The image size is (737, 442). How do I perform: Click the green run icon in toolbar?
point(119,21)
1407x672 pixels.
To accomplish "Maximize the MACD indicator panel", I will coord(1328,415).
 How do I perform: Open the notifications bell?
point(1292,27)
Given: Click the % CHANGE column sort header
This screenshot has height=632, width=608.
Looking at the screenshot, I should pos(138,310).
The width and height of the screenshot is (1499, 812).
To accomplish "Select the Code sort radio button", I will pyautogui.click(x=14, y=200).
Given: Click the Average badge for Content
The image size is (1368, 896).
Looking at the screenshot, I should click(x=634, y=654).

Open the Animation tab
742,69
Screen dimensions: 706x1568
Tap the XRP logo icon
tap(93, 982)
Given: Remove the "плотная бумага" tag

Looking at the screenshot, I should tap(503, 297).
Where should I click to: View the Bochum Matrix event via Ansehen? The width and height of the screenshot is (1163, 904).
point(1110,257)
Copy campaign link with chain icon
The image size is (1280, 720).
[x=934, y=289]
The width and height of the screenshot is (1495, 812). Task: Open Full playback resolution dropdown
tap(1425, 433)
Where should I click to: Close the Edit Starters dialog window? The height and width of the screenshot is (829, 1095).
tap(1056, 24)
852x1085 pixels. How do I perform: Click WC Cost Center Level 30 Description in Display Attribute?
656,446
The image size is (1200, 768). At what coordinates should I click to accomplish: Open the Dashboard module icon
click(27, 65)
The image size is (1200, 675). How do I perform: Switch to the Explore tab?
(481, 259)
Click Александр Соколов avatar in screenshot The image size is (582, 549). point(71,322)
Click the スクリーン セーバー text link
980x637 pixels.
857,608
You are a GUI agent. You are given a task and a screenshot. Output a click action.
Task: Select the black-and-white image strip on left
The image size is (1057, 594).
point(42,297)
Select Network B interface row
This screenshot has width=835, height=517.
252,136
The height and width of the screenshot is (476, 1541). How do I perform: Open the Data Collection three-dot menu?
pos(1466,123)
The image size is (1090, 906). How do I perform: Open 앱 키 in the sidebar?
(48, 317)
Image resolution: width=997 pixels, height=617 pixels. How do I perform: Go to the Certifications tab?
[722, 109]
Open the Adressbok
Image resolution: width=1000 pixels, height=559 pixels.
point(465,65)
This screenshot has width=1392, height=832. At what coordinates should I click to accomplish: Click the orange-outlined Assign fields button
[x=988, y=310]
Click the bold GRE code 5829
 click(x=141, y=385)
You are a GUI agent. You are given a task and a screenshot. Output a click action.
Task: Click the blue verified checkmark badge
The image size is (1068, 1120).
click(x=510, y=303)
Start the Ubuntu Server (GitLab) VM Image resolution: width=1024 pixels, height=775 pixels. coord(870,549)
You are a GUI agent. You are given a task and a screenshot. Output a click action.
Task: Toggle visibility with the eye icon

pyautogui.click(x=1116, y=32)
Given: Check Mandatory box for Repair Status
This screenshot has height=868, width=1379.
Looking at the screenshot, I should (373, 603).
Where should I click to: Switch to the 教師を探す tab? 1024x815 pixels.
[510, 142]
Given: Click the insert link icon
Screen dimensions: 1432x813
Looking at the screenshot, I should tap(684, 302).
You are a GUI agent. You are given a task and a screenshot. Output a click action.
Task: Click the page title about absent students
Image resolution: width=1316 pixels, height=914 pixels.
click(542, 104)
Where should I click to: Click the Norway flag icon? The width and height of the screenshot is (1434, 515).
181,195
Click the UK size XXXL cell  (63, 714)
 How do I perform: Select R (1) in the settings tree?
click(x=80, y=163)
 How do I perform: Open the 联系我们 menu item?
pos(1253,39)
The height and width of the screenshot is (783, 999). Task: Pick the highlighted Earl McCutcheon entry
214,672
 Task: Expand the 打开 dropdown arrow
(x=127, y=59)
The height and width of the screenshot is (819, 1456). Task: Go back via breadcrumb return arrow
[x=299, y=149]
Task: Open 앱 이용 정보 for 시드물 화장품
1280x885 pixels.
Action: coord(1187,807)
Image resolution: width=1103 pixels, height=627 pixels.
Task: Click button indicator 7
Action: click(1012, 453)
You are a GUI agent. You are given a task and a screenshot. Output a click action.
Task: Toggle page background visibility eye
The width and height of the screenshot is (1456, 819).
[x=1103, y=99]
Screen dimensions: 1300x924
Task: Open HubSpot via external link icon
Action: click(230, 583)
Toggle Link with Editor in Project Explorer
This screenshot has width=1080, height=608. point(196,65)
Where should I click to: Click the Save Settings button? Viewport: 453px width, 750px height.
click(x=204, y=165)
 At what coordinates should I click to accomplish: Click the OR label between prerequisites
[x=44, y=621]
───
## SHORT EXERCISE
Recast every line of the entries above as a Markdown table with two columns, "No." and "Line," giving each line its own row number and omitting blank lines.

## WRITTEN ANSWER
| No. | Line |
|---|---|
| 1 | The image size is (737, 442). How do I perform: Click the green run icon in toolbar? |
| 2 | point(119,21) |
| 3 | 1407x672 pixels. |
| 4 | To accomplish "Maximize the MACD indicator panel", I will coord(1328,415). |
| 5 |  How do I perform: Open the notifications bell? |
| 6 | point(1292,27) |
| 7 | Given: Click the % CHANGE column sort header |
| 8 | This screenshot has height=632, width=608. |
| 9 | Looking at the screenshot, I should pos(138,310). |
| 10 | The width and height of the screenshot is (1499, 812). |
| 11 | To accomplish "Select the Code sort radio button", I will pyautogui.click(x=14, y=200). |
| 12 | Given: Click the Average badge for Content |
| 13 | The image size is (1368, 896). |
| 14 | Looking at the screenshot, I should click(x=634, y=654). |
| 15 | Open the Animation tab |
| 16 | 742,69 |
| 17 | Screen dimensions: 706x1568 |
| 18 | Tap the XRP logo icon |
| 19 | tap(93, 982) |
| 20 | Given: Remove the "плотная бумага" tag |
| 21 | Looking at the screenshot, I should tap(503, 297). |
| 22 | Where should I click to: View the Bochum Matrix event via Ansehen? The width and height of the screenshot is (1163, 904). |
| 23 | point(1110,257) |
| 24 | Copy campaign link with chain icon |
| 25 | The image size is (1280, 720). |
| 26 | [x=934, y=289] |
| 27 | The width and height of the screenshot is (1495, 812). Task: Open Full playback resolution dropdown |
| 28 | tap(1425, 433) |
| 29 | Where should I click to: Close the Edit Starters dialog window? The height and width of the screenshot is (829, 1095). |
| 30 | tap(1056, 24) |
| 31 | 852x1085 pixels. How do I perform: Click WC Cost Center Level 30 Description in Display Attribute? |
| 32 | 656,446 |
| 33 | The image size is (1200, 768). At what coordinates should I click to accomplish: Open the Dashboard module icon |
| 34 | click(27, 65) |
| 35 | The image size is (1200, 675). How do I perform: Switch to the Explore tab? |
| 36 | (481, 259) |
| 37 | Click Александр Соколов avatar in screenshot The image size is (582, 549). point(71,322) |
| 38 | Click the スクリーン セーバー text link |
| 39 | 980x637 pixels. |
| 40 | 857,608 |
| 41 | You are a GUI agent. You are given a task and a screenshot. Output a click action. |
| 42 | Task: Select the black-and-white image strip on left |
| 43 | The image size is (1057, 594). |
| 44 | point(42,297) |
| 45 | Select Network B interface row |
| 46 | This screenshot has width=835, height=517. |
| 47 | 252,136 |
| 48 | The height and width of the screenshot is (476, 1541). How do I perform: Open the Data Collection three-dot menu? |
| 49 | pos(1466,123) |
| 50 | The image size is (1090, 906). How do I perform: Open 앱 키 in the sidebar? |
| 51 | (48, 317) |
| 52 | Image resolution: width=997 pixels, height=617 pixels. How do I perform: Go to the Certifications tab? |
| 53 | [722, 109] |
| 54 | Open the Adressbok |
| 55 | Image resolution: width=1000 pixels, height=559 pixels. |
| 56 | point(465,65) |
| 57 | This screenshot has width=1392, height=832. At what coordinates should I click to accomplish: Click the orange-outlined Assign fields button |
| 58 | [x=988, y=310] |
| 59 | Click the bold GRE code 5829 |
| 60 |  click(x=141, y=385) |
| 61 | You are a GUI agent. You are given a task and a screenshot. Output a click action. |
| 62 | Task: Click the blue verified checkmark badge |
| 63 | The image size is (1068, 1120). |
| 64 | click(x=510, y=303) |
| 65 | Start the Ubuntu Server (GitLab) VM Image resolution: width=1024 pixels, height=775 pixels. coord(870,549) |
| 66 | You are a GUI agent. You are given a task and a screenshot. Output a click action. |
| 67 | Task: Toggle visibility with the eye icon |
| 68 | pyautogui.click(x=1116, y=32) |
| 69 | Given: Check Mandatory box for Repair Status |
| 70 | This screenshot has height=868, width=1379. |
| 71 | Looking at the screenshot, I should (373, 603). |
| 72 | Where should I click to: Switch to the 教師を探す tab? 1024x815 pixels. |
| 73 | [510, 142] |
| 74 | Given: Click the insert link icon |
| 75 | Screen dimensions: 1432x813 |
| 76 | Looking at the screenshot, I should tap(684, 302). |
| 77 | You are a GUI agent. You are given a task and a screenshot. Output a click action. |
| 78 | Task: Click the page title about absent students |
| 79 | Image resolution: width=1316 pixels, height=914 pixels. |
| 80 | click(542, 104) |
| 81 | Where should I click to: Click the Norway flag icon? The width and height of the screenshot is (1434, 515). |
| 82 | 181,195 |
| 83 | Click the UK size XXXL cell  (63, 714) |
| 84 |  How do I perform: Select R (1) in the settings tree? |
| 85 | click(x=80, y=163) |
| 86 |  How do I perform: Open the 联系我们 menu item? |
| 87 | pos(1253,39) |
| 88 | The height and width of the screenshot is (783, 999). Task: Pick the highlighted Earl McCutcheon entry |
| 89 | 214,672 |
| 90 |  Task: Expand the 打开 dropdown arrow |
| 91 | (x=127, y=59) |
| 92 | The height and width of the screenshot is (819, 1456). Task: Go back via breadcrumb return arrow |
| 93 | [x=299, y=149] |
| 94 | Task: Open 앱 이용 정보 for 시드물 화장품 |
| 95 | 1280x885 pixels. |
| 96 | Action: coord(1187,807) |
| 97 | Image resolution: width=1103 pixels, height=627 pixels. |
| 98 | Task: Click button indicator 7 |
| 99 | Action: click(1012, 453) |
| 100 | You are a GUI agent. You are given a task and a screenshot. Output a click action. |
| 101 | Task: Toggle page background visibility eye |
| 102 | The width and height of the screenshot is (1456, 819). |
| 103 | [x=1103, y=99] |
| 104 | Screen dimensions: 1300x924 |
| 105 | Task: Open HubSpot via external link icon |
| 106 | Action: click(230, 583) |
| 107 | Toggle Link with Editor in Project Explorer |
| 108 | This screenshot has width=1080, height=608. point(196,65) |
| 109 | Where should I click to: Click the Save Settings button? Viewport: 453px width, 750px height. |
| 110 | click(x=204, y=165) |
| 111 |  At what coordinates should I click to accomplish: Click the OR label between prerequisites |
| 112 | [x=44, y=621] |